El problema era que ahora sólo le quedaba una jeringa. Si algo pasaba con el coche o si los retrasaba el tráfico, la jeringa sería su última defensa. A partir de entonces contaría, sólo consigo mismo.
Eran casi las cuatro y cuarto y la lluvia era más tupida. El parabrisas comenzó a empañarse y Osborn buscó torpemente la calefacción. La encontró, encendió el ventilador y se inclinó para limpiar el interior con la mano. Seguro que ese día no habría nadie en el parque. Al menos podía agradecer que esta vez tenía el tiempo a su favor.
Miró por encima del hombro a Kanarack en el asiento trasero. Cada contracción y expansión de los pulmones le costaba un esfuerzo supremo. Por su mirada, Osborn se percató del pánico que estaba viviendo Kanarack, preguntándose a cada respiro si tendría fuerzas para el siguiente.
La luz de un semáforo cambió de amarilla a roja y Osborn se detuvo detrás de un Ferrari negro. Volvió a mirar a Kanarack. En ese momento no sabía cabalmente cómo se sentía. Era increíble, pero no tenía la sensación de triunfo descomunal que había esperado. Ante sí, no había más que un ser humano impotente, aterrorizado hasta lo indecible, sin idea de lo que le estaba sucediendo, luchando con todas sus fuerzas por el aire que lo mantenía vivo. Aquel ser era inherentemente perverso, había asesinado a dos personas y le había arrancado a Paul Osborn horrible e inexorablemente su infancia, pero a esas alturas todo eso parecía tener poca importancia. Ya era suficiente haber conducido a la bestia hasta allí. Si Osborn seguía adelante con su plan se convertiría en alguien igual a Kanarack y él no era igual. Si no había nada más, tanto daba detener el coche allí mismo y marcharse y devolverle la vida a Kanarack. Pero había algo más. Aún tenía que tratar un asunto pendiente.
El porqué. ¡Por qué Kanarack había asesinado a su padre!
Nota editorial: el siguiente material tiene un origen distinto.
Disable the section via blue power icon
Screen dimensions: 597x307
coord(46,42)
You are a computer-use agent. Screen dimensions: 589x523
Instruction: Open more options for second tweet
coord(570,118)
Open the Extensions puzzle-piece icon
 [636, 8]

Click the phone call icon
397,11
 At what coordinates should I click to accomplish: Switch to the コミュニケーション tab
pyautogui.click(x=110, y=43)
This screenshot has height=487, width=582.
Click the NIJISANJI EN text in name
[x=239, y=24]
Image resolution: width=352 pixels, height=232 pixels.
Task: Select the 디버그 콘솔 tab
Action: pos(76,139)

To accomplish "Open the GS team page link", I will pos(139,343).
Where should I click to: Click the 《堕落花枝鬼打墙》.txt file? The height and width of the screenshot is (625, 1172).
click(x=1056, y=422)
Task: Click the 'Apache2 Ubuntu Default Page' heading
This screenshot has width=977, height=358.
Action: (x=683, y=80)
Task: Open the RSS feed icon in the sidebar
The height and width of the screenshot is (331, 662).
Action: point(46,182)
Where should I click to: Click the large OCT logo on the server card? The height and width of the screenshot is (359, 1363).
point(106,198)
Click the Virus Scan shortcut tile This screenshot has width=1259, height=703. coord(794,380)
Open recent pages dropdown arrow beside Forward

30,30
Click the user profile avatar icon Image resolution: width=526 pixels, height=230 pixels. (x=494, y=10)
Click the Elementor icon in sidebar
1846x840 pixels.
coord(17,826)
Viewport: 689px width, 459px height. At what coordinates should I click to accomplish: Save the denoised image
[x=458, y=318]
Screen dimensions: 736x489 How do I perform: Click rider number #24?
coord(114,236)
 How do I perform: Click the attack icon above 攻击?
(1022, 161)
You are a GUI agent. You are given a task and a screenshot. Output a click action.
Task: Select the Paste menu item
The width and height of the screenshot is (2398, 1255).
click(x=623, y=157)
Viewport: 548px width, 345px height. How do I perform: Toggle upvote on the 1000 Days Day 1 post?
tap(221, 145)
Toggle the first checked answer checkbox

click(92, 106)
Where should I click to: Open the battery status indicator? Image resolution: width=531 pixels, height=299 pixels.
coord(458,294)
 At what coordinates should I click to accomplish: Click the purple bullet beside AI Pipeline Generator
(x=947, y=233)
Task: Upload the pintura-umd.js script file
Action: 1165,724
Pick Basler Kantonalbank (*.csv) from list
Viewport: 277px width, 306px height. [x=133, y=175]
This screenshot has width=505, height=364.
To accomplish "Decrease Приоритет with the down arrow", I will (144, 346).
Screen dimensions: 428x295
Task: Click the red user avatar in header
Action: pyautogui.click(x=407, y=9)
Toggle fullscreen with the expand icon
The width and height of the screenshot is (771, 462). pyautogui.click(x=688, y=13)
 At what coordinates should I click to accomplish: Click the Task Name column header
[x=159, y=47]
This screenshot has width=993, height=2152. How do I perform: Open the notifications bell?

La luz cambió a verde y el tráfico continuó. Estaba cada vez más oscuro y los conductores y motoristas comenzaban a encender los faros. Allí delante discurría la avenida de Clichy. Osborn giró a la izquierda y se dirigió al camino que bordeaba el río.
A menos de un kilómetro y medio más atrás, un flamante Ford verde aceleró y cambió de carril para adelantar. Llegó a la avenida de Clichy, giró rápidamente y volvió al carril derecho conservando una distancia de tres coches con el Citroen de Osborn. El conductor era un hombre alto de ojos azules y tez clara. Tenía las cejas rubias como el pelo y el vello del dorso de las manos. Vestía un impermeable marrón claro encima de una chaqueta deportiva a cuadros, pantalón gris oscuro y un yérsey gris de cuello alto. En el asiento de al lado llevaba un sombrero de ala corta, una maleta de cubierta dura y un plano de las calles de París que permanecía plegado. Se llamaba Bernhard Oven y ese día cumplía cuarenta y dos años.